When
it comes to performance and power there is no device so widely
misunderstood as the iPhone. The new iPhone 6 (and iPhone 6 Plus) is no
exception - you’d find bashful comments about its comparatively low
clock speed, ‘only’ two CPU cores, low amount of RAM, lack of expandable
storage, and what not in practically every online forum.
Looking
at numbers without fully understanding them, though, is a dangerous
business. This iPhone 6 performance review aims to clear some of the
widespread misunderstandings and give a more detailed overview of the
state of mobile CPUs, and how Apple’s efforts compare to that of the
main rival: the mostly Qualcomm-powered Android fleet.
it comes to the CPU, it’s worth starting off with a quick refresh on
the facts. The overwhelming majority of mobile devices - be it Android,
Windows Phone, or iOS ones - are based on ARM-derived architectures. ARM
offers two types of licenses to its clients: a processor license and an
architecture license.
Most manufacturers use the processor
license that grants them the right to take an ARM-designed core and use
it in their SoC. An example for ARM-designed cores include the
battery-optimized Cortex A7 (and its newer, 64-bit Cortex A53 successor)
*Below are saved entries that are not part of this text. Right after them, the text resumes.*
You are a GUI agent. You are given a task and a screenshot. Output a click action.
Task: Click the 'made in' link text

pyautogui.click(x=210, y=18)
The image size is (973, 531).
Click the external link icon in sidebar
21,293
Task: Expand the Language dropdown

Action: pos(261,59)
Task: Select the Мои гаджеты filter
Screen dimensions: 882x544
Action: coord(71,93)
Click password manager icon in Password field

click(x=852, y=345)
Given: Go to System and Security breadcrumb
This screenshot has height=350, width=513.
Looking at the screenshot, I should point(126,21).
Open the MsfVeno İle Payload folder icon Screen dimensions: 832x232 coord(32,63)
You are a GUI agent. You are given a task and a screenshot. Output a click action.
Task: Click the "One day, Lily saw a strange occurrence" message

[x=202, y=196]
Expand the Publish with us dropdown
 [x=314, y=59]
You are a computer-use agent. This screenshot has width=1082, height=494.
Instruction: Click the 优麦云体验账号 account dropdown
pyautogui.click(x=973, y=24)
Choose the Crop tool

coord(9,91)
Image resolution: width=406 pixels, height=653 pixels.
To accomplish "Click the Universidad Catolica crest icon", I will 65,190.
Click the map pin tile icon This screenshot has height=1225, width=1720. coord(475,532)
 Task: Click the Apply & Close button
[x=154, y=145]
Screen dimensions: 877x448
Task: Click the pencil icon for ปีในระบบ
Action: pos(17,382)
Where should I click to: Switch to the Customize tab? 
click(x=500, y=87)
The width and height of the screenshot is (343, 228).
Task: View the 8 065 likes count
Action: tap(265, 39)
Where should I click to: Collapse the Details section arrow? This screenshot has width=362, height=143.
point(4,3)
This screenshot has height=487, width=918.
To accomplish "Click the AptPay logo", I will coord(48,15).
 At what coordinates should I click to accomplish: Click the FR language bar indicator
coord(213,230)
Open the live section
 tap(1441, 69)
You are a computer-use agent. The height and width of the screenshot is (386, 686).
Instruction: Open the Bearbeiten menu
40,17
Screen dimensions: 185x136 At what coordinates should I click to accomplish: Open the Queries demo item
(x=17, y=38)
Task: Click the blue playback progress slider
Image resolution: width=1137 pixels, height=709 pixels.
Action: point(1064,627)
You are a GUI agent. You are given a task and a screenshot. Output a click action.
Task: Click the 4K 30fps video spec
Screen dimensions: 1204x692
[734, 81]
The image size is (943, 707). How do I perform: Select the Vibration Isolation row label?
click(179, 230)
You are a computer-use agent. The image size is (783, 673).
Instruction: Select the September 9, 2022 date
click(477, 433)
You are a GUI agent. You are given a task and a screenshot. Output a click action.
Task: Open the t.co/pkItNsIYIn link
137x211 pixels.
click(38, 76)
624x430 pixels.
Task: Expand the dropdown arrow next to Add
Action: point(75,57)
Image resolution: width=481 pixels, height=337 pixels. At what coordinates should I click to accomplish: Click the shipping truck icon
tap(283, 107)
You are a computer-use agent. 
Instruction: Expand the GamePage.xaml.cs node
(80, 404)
and the Cortex A15 (with its newer, Cortex A57 64-bit heir). Phone
makers like Samsung, for instance, take those two cores and combine them
in various big.LITTLE combinations to come with SoCs like the Exynos
5430 in the Galaxy Alpha where the company combines four power-efficient
A53s running at lower clock speeds and four performance-driven A57 that
can go up to higher clocks, but also draw more battery.
The
other type of licensees, those under ARM’s architecture license program,
take a totally different approach by just using the ARM instruction
set, while building their own CPU core. The most prominent companies
that do that are Qualcomm and… Apple. Apple used to operate under an ARM
processor license all the way until the iPhone 4s, but decided to
switch to an architecture license for the iPhone 5, and has building its
own CPU cores ever since then.
Looking
at this timing, you see how this coincides with Apple’s industry-first
introduction of 64-bit chips - the first 64-bit phone, the iPhone 5s,
arrived two years after Apple introduced its first processor, and Apple
has clearly used this time slot to outpace the industry. To this day,
Apple remains uniquely positioned in the transition to 64-bit on mobile -
all first-party apps were 64-bit-ready on iOS 7 launch date, and the
company has given developers an ample timeline and great tools to
optimize their app quickly and effortlessly to 64-bit. With extremely
low levels of fragmentation in Apple’s ecosystem (where by fragmentation
we mean that iOS adoption rates are high and happen in days, while on
Android transitions span months, if not years), the company is one year
away from having a lineup consisting of 64-bit devices only. This will
happen next year when the Apple iPhone 5 is expected to go out of
production, and the 64-bit iPhone 5s with Apple A7 (or as speculated, a
plastic derivative of the 5s with similar hardware) takes the lowest
place in Apple’s ecosystem.
Looking over to the Android camp,
we’re seeing that the platform lags behind a full year and more. To this
date, in late 2014, the biggest Android vendors like Samsung, HTC, LG,
and others, are all releasing their flagships with 32-bit chips like the
Snapdragon 805 and Snapdragon 801. Both those chips are based on the
now 3-year old Krait core (with some tweaks, of course), and later on in
this article you’d be able to spot the difference in compute power.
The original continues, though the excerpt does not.